Some bacterial taxa were thus common in all rhizosphere soils and this could suggest their general presence in plant rhizospheres. The microbial community in the rhizosphere of the black-seeded Puffeun was totally different in having a less diverse type of microbiome when compared to the rhizospheres of other landraces (Table 3). These results probably suggest that the black-seeded Puffeun releases antimicrobial compounds that select for a specific type of microbiome a further indication that the presence of a microbial community in the rhizosphere is plant-regulated. The impact of plant accessions on microbial community in the rhizosphere has been well documented for wheat [55], maize [56] and Arabidopsis [28]. In this study, Kersting’s groundnut landraces have been shown to influence rhizosphere microbial communities with strong evidence of landraces of same plant species differently shaping the rhizomicrobial populations. As legumes, the rhizosphere soils collected from Kersting’s groundnut landraces would be expected to contain N2-fixing rhizobia.

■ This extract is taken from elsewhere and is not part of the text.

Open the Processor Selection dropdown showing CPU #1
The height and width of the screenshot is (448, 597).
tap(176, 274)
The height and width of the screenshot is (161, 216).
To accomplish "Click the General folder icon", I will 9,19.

In that regard, Puffeun had a very low population of Rhizobiales (Mesorhizobium) in contrast to the other landraces which harboured Bradyrhizobium, Rhizobium and Mesorhizobium in their rhizospheres. This variation in rhizobial population could be due to exudates released by plant roots. The components of root exudates include organic acids, sugars, amino acids, fatty acids, vitamins, growth factors, hormones and antimicrobial compounds [17] which can play a major role in structuring the rhizosphere microbiome [57,58,59,60,61,62]. However, root exudate production and composition can vary with plant taxa, even among closely-related plant species, and/or within different accessions of the same plant species [28, 63, 64].

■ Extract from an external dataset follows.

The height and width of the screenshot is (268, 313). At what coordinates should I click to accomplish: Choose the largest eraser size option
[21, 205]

In this study, Miseq Illumina-based metagenomic analysis provided well-defined taxonomic groups in all the test rhizosphere soils and helped to contribute to our understanding of microbial community structure. Our results showed that the rhizosphere microbiomes were largely plant-based. The rhizosphere soil of Puffeun landrace had a very selective microbiome, while the other landraces were enriched with diverse microbiomes. In this study, phosphate-solublising bacterial (PSB) genus were richly present in the rhizospheres of Puffeun and Heng Red Mottled landraces while with Belane Mottled, Boli and Funsi, the rhizosphere harboured mostly the IAA-producing bacteria Sphingomonas. Cellulose-degrading and nitrate-reducing bacteria were also present in the rhizosphere soils of all Kersting’s groundnut landraces except for Puffeun.